Meads Self - Sociology
Essay by people • April 18, 2011 • Essay • 278 Words (2 Pages) • 1,987 Views
Sociology
A person, according to Mead, is a personality because he belongs to a community; he takes over the institutions of that community into his own behavior. The self is a development. Like a child's development, it is learned or taught by those surrounding it. The self is an object, the body does not experience itself as a whole, and rather, the self, in some way, enters into the experience of the self. The individual experiences himself indirectly. The individual becomes an object to himself by taking the attitudes of the individuals around him, within a social environment or context of experience and behavior. Mead believes that the self is essentially a social structure and it arises in social experience. It is impossible to consider a "self" arising outside of social experience.

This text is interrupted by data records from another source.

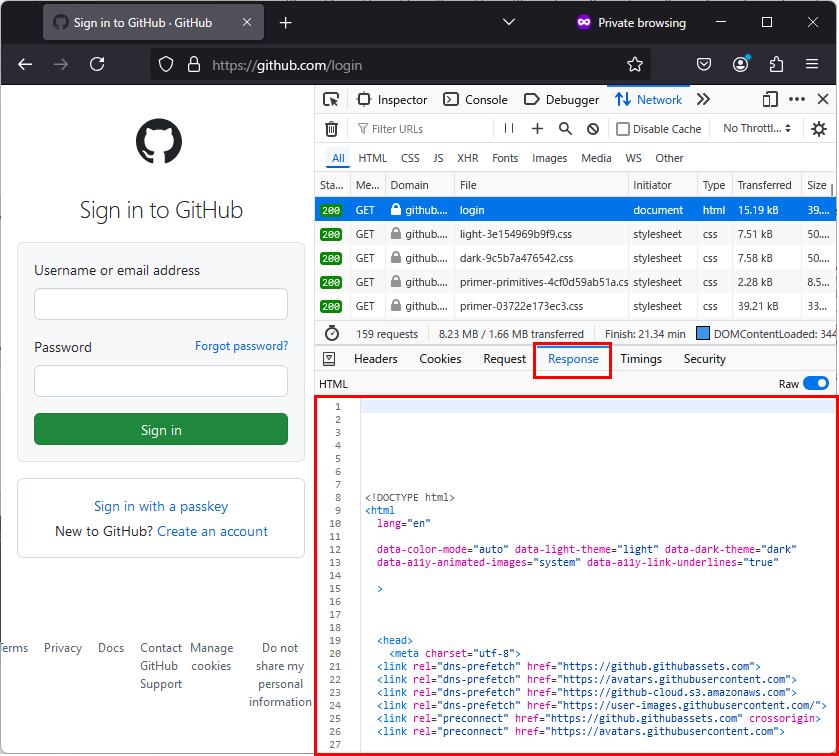This screenshot has width=839, height=756.
Task: Open Network settings gear icon
Action: (x=819, y=129)
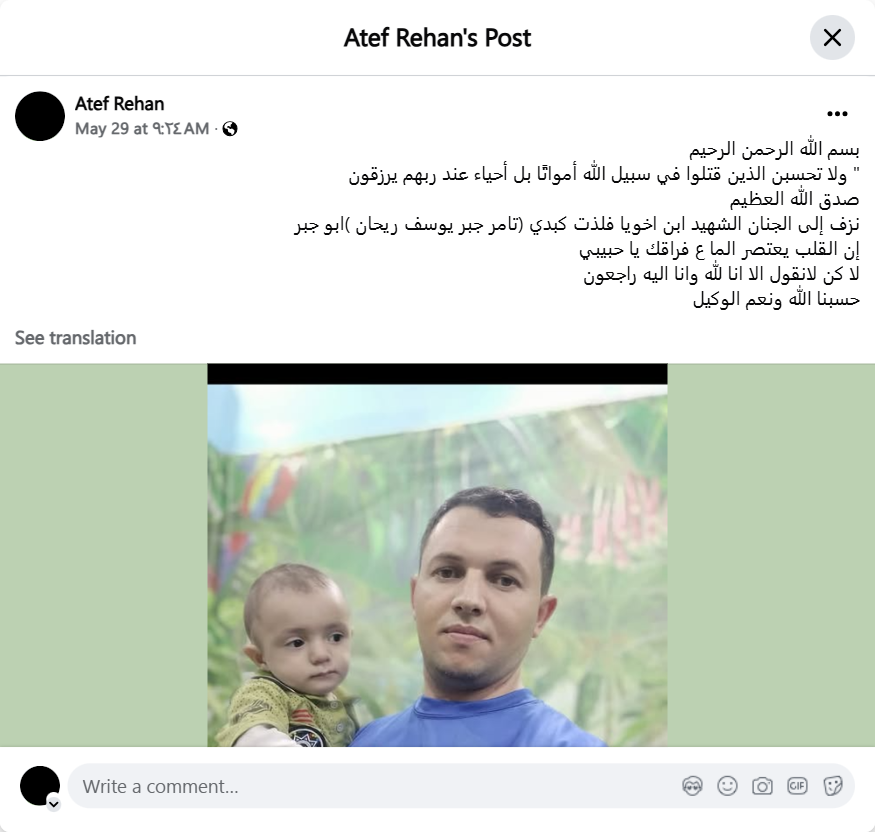The image size is (875, 832).
Task: Open Atef Rehan's profile name link
Action: pos(119,104)
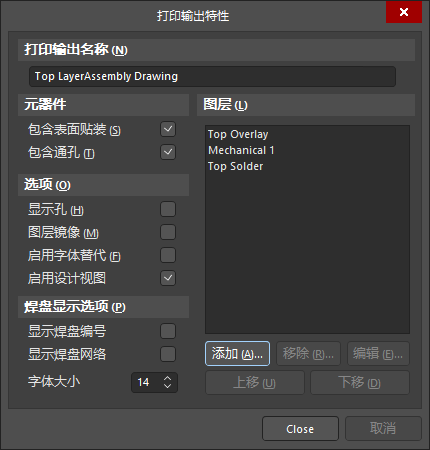Uncheck 包含通孔 checkbox
430x450 pixels.
pyautogui.click(x=168, y=152)
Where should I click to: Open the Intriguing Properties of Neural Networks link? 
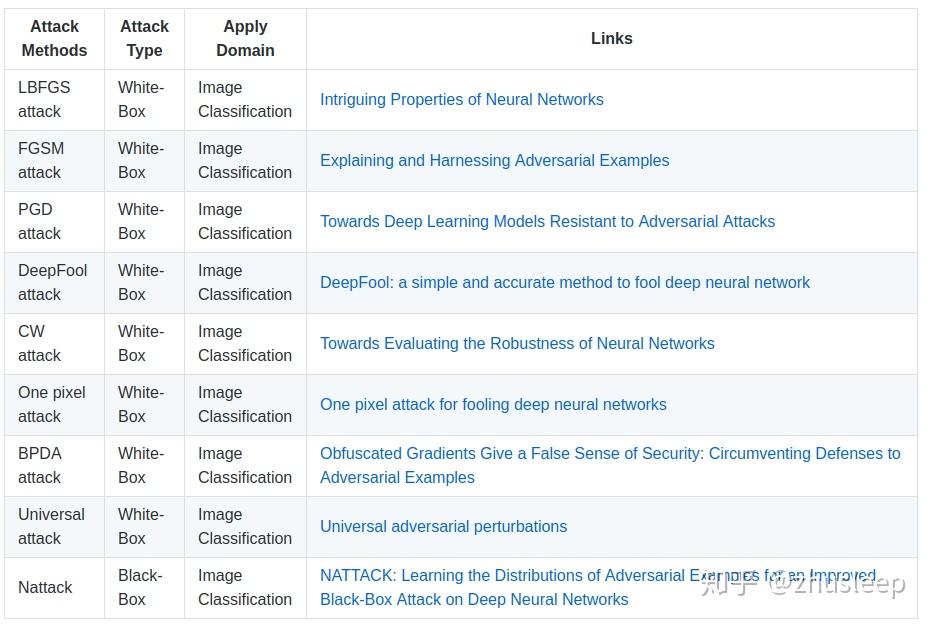(x=461, y=100)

Speech is the action that affects the individual and the effects upon the individual and the conversations with others. Along with speech, thinking, according to Mead, becomes elementary to social action. The person, in a sense is responding to himself and this social conduct provides the behavior within which self appears. Selves can only exist in definite relationships to other selves. People often make common responses toward certain things. These common responses are awakened in the individual, thus, when he is affecting other people, he brings about his own self. When putting himself in place of the generalized other, which represents the organized responses of all the members of the group, it is said that the man has character, in the moral sense. A self cannot exist unless there are other selves to look up to and to relate too. So, a self is a social product.